A ship was marked as 'returning' if staying on the current tile would bring the amount of Halite on board to the ship maximum. A ship was removed from the set of returning ships when it reached a shipyard or dropoff.
There was also a map which showed, for each tile, on which turn a ship would have to return at the end of the game in order to get back to the shipyard or a dropoff on time. This was established considering the tiles adjacent to the shipyard and each dropoff and forming a tree for each one. The nodes of the tree were map tiles and there was an edge from adjacent node a to b when the lowest cost return from b involved first moving to tile a. Each of these trees was top-sorted and the furthest ship on the tree was set to arrive on the final turn of the game, the second furthest ship was set to return one turn before, etc. When it was time for a ship to return according to this map, it was marked as `returning'.
A new ship was spawned if the turn number was less than x.
- Initially I had planned to let the neural network decide when to build a dropoff, but the placement of its dropoffs was poor.
- I also tried to get the neural network to model a policy for spawning, but I couldn't figure out how to get the same network to represent both the ship actions and spawning without overfitting the spawning action.
- I only had limited compute resources, so each network was only trained for roughly 20 epochs over the dataset (1000 games for each combination of map width and number of players).

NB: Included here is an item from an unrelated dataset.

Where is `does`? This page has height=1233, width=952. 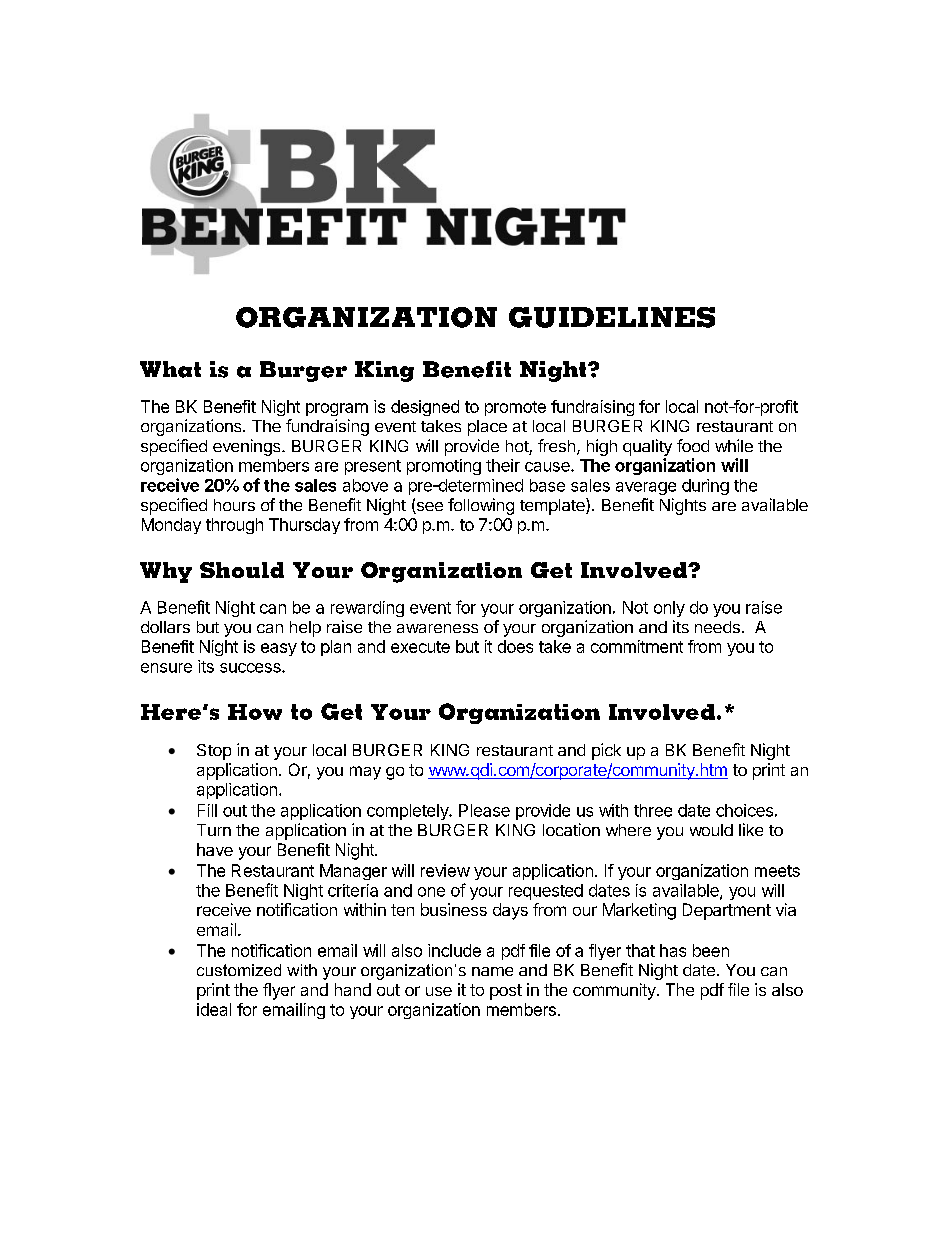
does is located at coordinates (515, 646).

- The training batches for the network were quite large, so instead of storing the batches as arrays, they were stored in a reduced form which was converted to the array representation during the training loop.
Things I would improve if I had more time:
- If I'd had more time, I would have loved to see whether the quality of the networks could have been improved by more training. This may have removed the need for hand-crafted logic about when to build drop-offs and about the desire to avoid collisions.

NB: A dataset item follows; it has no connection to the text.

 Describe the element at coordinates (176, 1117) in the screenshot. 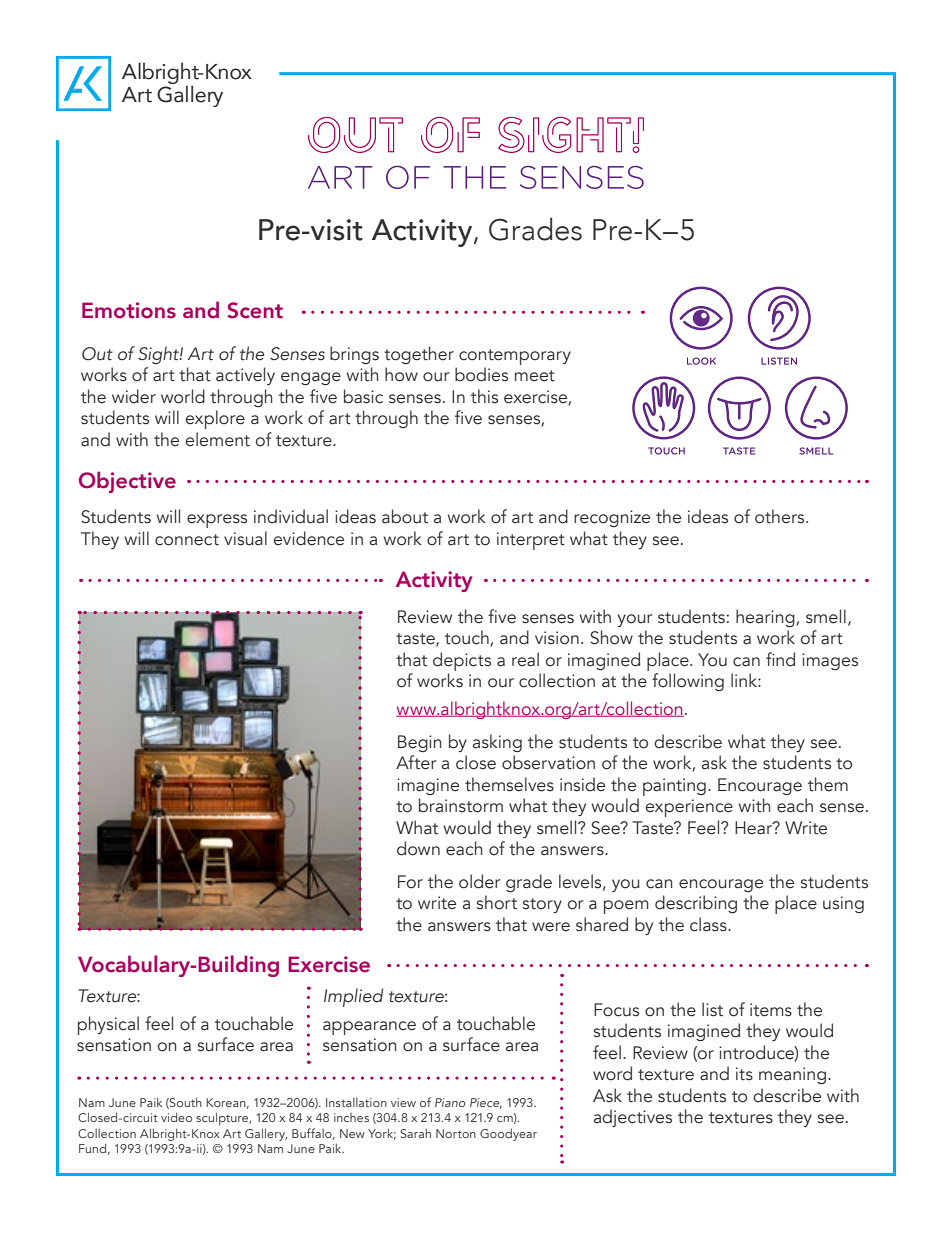

I see `video` at that location.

- I thought it would have been interesting to also get the neural network to learn the value function and then attempt reinforcement learning in the style of AlphaGo.
- Getting a bot working using supervised neural networks revealed problems with how I was processing the data. It was also an opportunity to fix errors in the neural network and to check that the neural network was able to represent strong policies. As such, it was a necessary precursor to doing reinforcement learning.
- I should get a computer with a CUDA-capable GPU :)
This repo is the final submission, including the trained neural network parameters, so it should just run as-is in a Python3 environment where the appropriate modules are installed.
Many thanks to the Halite team for running this competition and to mlomb for the Halite statistics tool!